While meant to hypnotize on a turntable, the discs, made of lithographs printed on paperboard, have no sound accompaniment. Rather, as May said, they represent Duchamp’s ongoing interest in optics. Prior to creating these colorful sets, the artist had made his first optical, kinetic machine, “Rotary Glass Plates (Precision Optics),” in 1920; it placed rectangular, painted glass plates in motion to yield the illusion of rotating circles. There was also “Rotary Demisphere (Precision Optics)” in 1925, another motorized work that spun one hypnotic black-and-white circle around and around. In 1926, Duchamp moved from object to film, collaborating with Man Ray to produce “Anemic Cinema,” a seven-minute clip that alternates between spiraling images and rotating text.
“Duchamp’s ultimate goal with these optical experiments was depth perception and the illusion of 3D,” May said. “When he first started to tell people about the idea of reproducing these designs in print form, he called them a play toy. And, to be fair, the 12 designs he created are more playful than just a spiral for the sake of the 3D effect — they still create the optical illusion but some incorporate recognizable features, like a Japanese koi fish and a hot air balloon.”
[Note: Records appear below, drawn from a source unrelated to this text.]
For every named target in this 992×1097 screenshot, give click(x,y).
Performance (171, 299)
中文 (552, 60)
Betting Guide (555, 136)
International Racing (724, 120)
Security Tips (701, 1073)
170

With each one printed on both sides, the discs, when set in motion, take on a different dimensionality that just might lure you into a strange slumber. So while they may not have had much commercial success initially, they did feature in experimental films, including Jean Cocteau’s Blood of a Poet (1930) and a dream sequence in Hans Richter’s Dreams that Money Can Buy (1947). But Duchamp’s Rotoreliefs are also striking to observe when frozen, adorned as they are with bold patterns and lines. A red and black one that resembles a wormhole was published as the cover of the winter 1935 issue of Minotaure, the Paris-based magazine that distributed Surrealist artworks and essays between 1933–39. CMOA, which owns the entire archive of Minotaure, hopes to display the magazine together with these recently acquired Rotoreliefs within the next few years.